Truman

While this is not a myth-creating book, you will find it impossible to read this biography and come away as anything less than a fan of a decent man who did his best under difficult circumstances. I have always respected McCullough’s research and attention to detail, but this book is also just a cracking good read.

Many have been brought up – perhaps by the educationocracy that still worships at the altar of Marxism and FDR – with the caricature of Harry Truman as a bumbler selected for his insignificance who fell into office and then screwed it up. He has also been portrayed in pro-military circles as the personification of foolish political interference in military matters; yet with his experience in World War I he had as much military experience in the most brutal conflict on record as any prior or subsequent President except those few who were career military men. FDR, by contrast, winner of the greatest war this nation ever fought, had no military service except as Secretary of a peacetime Navy, and as one of the richest men in America was hardly in a position to sincerely understand the problems of regular people.

We all know of the Truman-Dewey polling fiasco, his decision to use the atom bomb, and probably of his conflict with MacArthur. But unless you are a history buff of that era, you do not know of his reluctant climb through the party machine, his financial dependence on his parents-in-law, his valiant service in the short but ugly experience of World War I, his creation of and service on the highly-effective committee for overseeing waste and abuse during World War II, and Bess Truman’s total unsupportiveness in his White House years. McCullough does not gloss over any of this, and indeed it is these experiences perhaps that shape Truman’s character (something that many of our recent politicians lack utterly).

* _Required task 1_:
In the Truman review, which things about Truman's life does the reviewer say a reader won't know unless they're a history buff of that era? List each one.
* _Required task 2_:
Carry on the review of McCullough's Truman biography, starting right after its last sentence.
The items after this point are separate from the Truman review.

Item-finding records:

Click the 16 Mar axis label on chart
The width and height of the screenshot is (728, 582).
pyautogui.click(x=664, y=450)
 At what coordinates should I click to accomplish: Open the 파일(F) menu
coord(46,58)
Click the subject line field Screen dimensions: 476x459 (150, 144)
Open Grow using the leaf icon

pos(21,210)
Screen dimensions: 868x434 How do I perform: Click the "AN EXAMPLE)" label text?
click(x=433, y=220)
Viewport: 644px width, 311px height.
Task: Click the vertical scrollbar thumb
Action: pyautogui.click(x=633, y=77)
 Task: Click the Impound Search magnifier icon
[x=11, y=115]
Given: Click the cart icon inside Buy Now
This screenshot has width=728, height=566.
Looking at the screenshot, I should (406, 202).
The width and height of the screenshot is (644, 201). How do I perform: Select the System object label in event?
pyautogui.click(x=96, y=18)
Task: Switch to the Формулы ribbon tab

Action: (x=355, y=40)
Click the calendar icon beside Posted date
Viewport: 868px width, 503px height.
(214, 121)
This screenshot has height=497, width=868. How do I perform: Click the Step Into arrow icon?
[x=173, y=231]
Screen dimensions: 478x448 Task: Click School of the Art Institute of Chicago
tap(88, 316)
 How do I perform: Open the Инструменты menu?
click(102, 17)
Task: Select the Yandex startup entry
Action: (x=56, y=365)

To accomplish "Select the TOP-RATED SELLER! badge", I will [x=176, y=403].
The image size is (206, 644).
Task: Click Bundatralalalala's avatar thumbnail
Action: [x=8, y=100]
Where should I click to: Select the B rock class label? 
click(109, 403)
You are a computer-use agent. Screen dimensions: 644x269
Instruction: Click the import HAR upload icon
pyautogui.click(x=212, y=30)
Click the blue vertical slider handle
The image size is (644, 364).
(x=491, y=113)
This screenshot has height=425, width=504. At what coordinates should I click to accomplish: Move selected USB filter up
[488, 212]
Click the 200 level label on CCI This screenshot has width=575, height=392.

* _Exercise output 1_:
- His reluctant climb through the party machine
- His financial dependence on his parents-in-law
- His valiant service in the short but ugly experience of World War I
- His creation of and service on the highly effective committee for overseeing waste and abuse during World War II
- Bess Truman's total unsupportiveness in his White House years

* _Exercise output 2_:
Those of us who are accustomed to the imperial Presidencies, and the strange but never-investigated accrual of wealth by politicians of all classes who come into office as middle-class and leave office as multi-millionaires, will be astounded to learn that when he completed his term as President, he just went home to Independence and lived more or less on the financial edge, with a minimal pension after a lifetime in public service, and he was politically persecuted for the rest of his life by the Republicans because he was all that was left of the FDR administration that had persecuted them, and by the Democrats because he was all that was left of the FDR administration but he was not FDR.

Truman was a plain-spoken person who never lost track of his farming roots. For this reason the Eastern aristocracy looked down on him, even as they were embracing the principles of Marxism, and in the scholastic presses (which until recently were based almost exclusively in Boston and New York) he was denigrated because he was not the demigod Roosevelt (who as we now know was himself mostly a caricature by 1940). Since 1970 or so he has been overlooked by Republicans because they were not in search of a Democratic role model, and by today’s anti-American Democrats because he inconveniently seemed to be quite sincere in actually believing in truth, justice and the American way.

Perhaps the status of limitations for political correctness is about 50 years. In that case, now is the time to read McCullough’s balanced portrait of a great American.

Posted in History-biography.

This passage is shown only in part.